- WHAT IS REQUIRED:
Provide an exact repetition of every entry, with no word altered.

DATA SUPPLIED Start Marker

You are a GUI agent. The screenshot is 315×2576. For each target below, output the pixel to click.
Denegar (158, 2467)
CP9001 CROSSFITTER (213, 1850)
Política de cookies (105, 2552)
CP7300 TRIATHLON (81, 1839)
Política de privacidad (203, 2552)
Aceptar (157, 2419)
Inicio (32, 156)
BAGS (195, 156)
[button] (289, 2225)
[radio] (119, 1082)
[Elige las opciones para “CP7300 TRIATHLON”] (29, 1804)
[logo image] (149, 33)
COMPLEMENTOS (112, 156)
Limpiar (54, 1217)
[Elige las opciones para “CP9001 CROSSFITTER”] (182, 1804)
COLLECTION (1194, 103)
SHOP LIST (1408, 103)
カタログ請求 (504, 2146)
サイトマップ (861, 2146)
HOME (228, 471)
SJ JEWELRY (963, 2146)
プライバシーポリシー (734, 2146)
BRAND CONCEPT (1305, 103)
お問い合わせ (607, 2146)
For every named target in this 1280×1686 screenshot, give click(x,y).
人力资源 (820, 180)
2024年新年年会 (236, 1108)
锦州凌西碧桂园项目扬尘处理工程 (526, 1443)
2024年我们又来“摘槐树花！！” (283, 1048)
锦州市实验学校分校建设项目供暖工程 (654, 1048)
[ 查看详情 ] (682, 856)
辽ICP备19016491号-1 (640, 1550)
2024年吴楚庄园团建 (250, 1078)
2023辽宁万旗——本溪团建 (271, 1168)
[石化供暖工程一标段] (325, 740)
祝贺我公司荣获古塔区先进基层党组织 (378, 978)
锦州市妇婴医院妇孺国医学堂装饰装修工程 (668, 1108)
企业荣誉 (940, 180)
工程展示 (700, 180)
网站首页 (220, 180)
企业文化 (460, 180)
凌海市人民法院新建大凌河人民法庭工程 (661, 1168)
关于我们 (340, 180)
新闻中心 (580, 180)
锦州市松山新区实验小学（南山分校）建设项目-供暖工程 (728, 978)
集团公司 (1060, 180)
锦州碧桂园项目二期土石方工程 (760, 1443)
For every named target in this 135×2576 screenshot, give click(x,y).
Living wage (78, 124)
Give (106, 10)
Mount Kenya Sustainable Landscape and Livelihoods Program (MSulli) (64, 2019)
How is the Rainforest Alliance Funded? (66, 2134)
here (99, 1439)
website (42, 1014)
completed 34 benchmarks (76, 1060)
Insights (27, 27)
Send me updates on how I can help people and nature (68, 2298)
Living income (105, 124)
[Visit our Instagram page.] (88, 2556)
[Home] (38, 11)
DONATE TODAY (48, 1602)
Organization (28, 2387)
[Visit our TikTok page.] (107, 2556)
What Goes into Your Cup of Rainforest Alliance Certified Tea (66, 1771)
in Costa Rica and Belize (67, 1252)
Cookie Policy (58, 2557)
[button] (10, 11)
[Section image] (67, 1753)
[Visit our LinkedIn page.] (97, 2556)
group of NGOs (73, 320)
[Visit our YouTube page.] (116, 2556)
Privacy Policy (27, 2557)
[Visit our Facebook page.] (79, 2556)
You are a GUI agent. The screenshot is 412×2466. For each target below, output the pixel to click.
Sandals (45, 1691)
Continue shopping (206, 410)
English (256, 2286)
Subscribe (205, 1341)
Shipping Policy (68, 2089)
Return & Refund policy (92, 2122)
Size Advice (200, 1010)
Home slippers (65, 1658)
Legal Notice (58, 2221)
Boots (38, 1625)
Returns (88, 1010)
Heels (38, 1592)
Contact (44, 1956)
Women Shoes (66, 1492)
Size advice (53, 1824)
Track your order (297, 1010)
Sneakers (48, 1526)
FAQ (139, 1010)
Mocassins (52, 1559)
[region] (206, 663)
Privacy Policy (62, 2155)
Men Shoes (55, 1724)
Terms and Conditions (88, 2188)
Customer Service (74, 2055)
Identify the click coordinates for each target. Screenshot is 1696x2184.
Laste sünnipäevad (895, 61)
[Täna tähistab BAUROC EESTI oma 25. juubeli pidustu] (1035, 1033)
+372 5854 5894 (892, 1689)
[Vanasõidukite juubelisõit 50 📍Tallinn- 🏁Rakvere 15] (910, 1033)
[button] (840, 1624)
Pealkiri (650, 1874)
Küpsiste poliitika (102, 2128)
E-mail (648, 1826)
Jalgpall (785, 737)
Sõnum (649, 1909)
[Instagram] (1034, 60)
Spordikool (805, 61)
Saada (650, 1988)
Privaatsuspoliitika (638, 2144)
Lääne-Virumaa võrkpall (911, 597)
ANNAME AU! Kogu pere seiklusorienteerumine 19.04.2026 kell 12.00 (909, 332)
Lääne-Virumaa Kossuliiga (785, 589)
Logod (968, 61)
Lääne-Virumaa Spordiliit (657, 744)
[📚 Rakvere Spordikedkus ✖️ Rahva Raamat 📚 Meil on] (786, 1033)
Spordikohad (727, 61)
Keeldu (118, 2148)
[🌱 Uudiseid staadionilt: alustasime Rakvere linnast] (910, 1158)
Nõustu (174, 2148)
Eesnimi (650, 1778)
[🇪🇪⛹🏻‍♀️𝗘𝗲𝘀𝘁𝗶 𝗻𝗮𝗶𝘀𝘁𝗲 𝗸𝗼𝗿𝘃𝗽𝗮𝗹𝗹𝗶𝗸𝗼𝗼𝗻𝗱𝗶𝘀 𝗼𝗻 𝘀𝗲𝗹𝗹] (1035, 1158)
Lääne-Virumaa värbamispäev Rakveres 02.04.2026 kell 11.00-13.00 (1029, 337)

DATA SUPPLIED End Marker

- FINISHED EXERCISE:
You are a GUI agent. The screenshot is 315×2576. For each target below, output the pixel to click.
Denegar (158, 2467)
CP9001 CROSSFITTER (213, 1850)
Política de cookies (105, 2552)
CP7300 TRIATHLON (81, 1839)
Política de privacidad (203, 2552)
Aceptar (157, 2419)
Inicio (32, 156)
BAGS (195, 156)
[button] (289, 2225)
[radio] (119, 1082)
[Elige las opciones para “CP7300 TRIATHLON”] (29, 1804)
[logo image] (149, 33)
COMPLEMENTOS (112, 156)
Limpiar (54, 1217)
[Elige las opciones para “CP9001 CROSSFITTER”] (182, 1804)
COLLECTION (1194, 103)
SHOP LIST (1408, 103)
カタログ請求 (504, 2146)
サイトマップ (861, 2146)
HOME (228, 471)
SJ JEWELRY (963, 2146)
プライバシーポリシー (734, 2146)
BRAND CONCEPT (1305, 103)
お問い合わせ (607, 2146)
For every named target in this 1280×1686 screenshot, give click(x,y).
人力资源 (820, 180)
2024年新年年会 (236, 1108)
锦州凌西碧桂园项目扬尘处理工程 (526, 1443)
2024年我们又来“摘槐树花！！” (283, 1048)
锦州市实验学校分校建设项目供暖工程 (654, 1048)
[ 查看详情 ] (682, 856)
辽ICP备19016491号-1 (640, 1550)
2024年吴楚庄园团建 (250, 1078)
2023辽宁万旗——本溪团建 (271, 1168)
[石化供暖工程一标段] (325, 740)
祝贺我公司荣获古塔区先进基层党组织 (378, 978)
锦州市妇婴医院妇孺国医学堂装饰装修工程 (668, 1108)
企业荣誉 (940, 180)
工程展示 (700, 180)
网站首页 (220, 180)
企业文化 (460, 180)
凌海市人民法院新建大凌河人民法庭工程 (661, 1168)
关于我们 (340, 180)
新闻中心 (580, 180)
锦州市松山新区实验小学（南山分校）建设项目-供暖工程 (728, 978)
集团公司 (1060, 180)
锦州碧桂园项目二期土石方工程 (760, 1443)
For every named target in this 135×2576 screenshot, give click(x,y).
Living wage (78, 124)
Give (106, 10)
Mount Kenya Sustainable Landscape and Livelihoods Program (MSulli) (64, 2019)
How is the Rainforest Alliance Funded? (66, 2134)
here (99, 1439)
website (42, 1014)
completed 34 benchmarks (76, 1060)
Insights (27, 27)
Send me updates on how I can help people and nature (68, 2298)
Living income (105, 124)
[Visit our Instagram page.] (88, 2556)
[Home] (38, 11)
DONATE TODAY (48, 1602)
Organization (28, 2387)
[Visit our TikTok page.] (107, 2556)
What Goes into Your Cup of Rainforest Alliance Certified Tea (66, 1771)
in Costa Rica and Belize (67, 1252)
Cookie Policy (58, 2557)
[button] (10, 11)
[Section image] (67, 1753)
[Visit our LinkedIn page.] (97, 2556)
group of NGOs (73, 320)
[Visit our YouTube page.] (116, 2556)
Privacy Policy (27, 2557)
[Visit our Facebook page.] (79, 2556)
You are a GUI agent. The screenshot is 412×2466. For each target below, output the pixel to click.
Sandals (45, 1691)
Continue shopping (206, 410)
English (256, 2286)
Subscribe (205, 1341)
Shipping Policy (68, 2089)
Return & Refund policy (92, 2122)
Size Advice (200, 1010)
Home slippers (65, 1658)
Legal Notice (58, 2221)
Boots (38, 1625)
Returns (88, 1010)
Heels (38, 1592)
Contact (44, 1956)
Women Shoes (66, 1492)
Size advice (53, 1824)
Track your order (297, 1010)
Sneakers (48, 1526)
FAQ (139, 1010)
Mocassins (52, 1559)
[region] (206, 663)
Privacy Policy (62, 2155)
Men Shoes (55, 1724)
Terms and Conditions (88, 2188)
Customer Service (74, 2055)
Identify the click coordinates for each target. Screenshot is 1696x2184.
Laste sünnipäevad (895, 61)
[Täna tähistab BAUROC EESTI oma 25. juubeli pidustu] (1035, 1033)
+372 5854 5894 (892, 1689)
[Vanasõidukite juubelisõit 50 📍Tallinn- 🏁Rakvere 15] (910, 1033)
[button] (840, 1624)
Pealkiri (650, 1874)
Küpsiste poliitika (102, 2128)
E-mail (648, 1826)
Jalgpall (785, 737)
Sõnum (649, 1909)
[Instagram] (1034, 60)
Spordikool (805, 61)
Saada (650, 1988)
Privaatsuspoliitika (638, 2144)
Lääne-Virumaa võrkpall (911, 597)
ANNAME AU! Kogu pere seiklusorienteerumine 19.04.2026 kell 12.00 (909, 332)
Lääne-Virumaa Kossuliiga (785, 589)
Logod (968, 61)
Lääne-Virumaa Spordiliit (657, 744)
[📚 Rakvere Spordikedkus ✖️ Rahva Raamat 📚 Meil on] (786, 1033)
Spordikohad (727, 61)
Keeldu (118, 2148)
[🌱 Uudiseid staadionilt: alustasime Rakvere linnast] (910, 1158)
Nõustu (174, 2148)
Eesnimi (650, 1778)
[🇪🇪⛹🏻‍♀️𝗘𝗲𝘀𝘁𝗶 𝗻𝗮𝗶𝘀𝘁𝗲 𝗸𝗼𝗿𝘃𝗽𝗮𝗹𝗹𝗶𝗸𝗼𝗼𝗻𝗱𝗶𝘀 𝗼𝗻 𝘀𝗲𝗹𝗹] (1035, 1158)
Lääne-Virumaa värbamispäev Rakveres 02.04.2026 kell 11.00-13.00 (1029, 337)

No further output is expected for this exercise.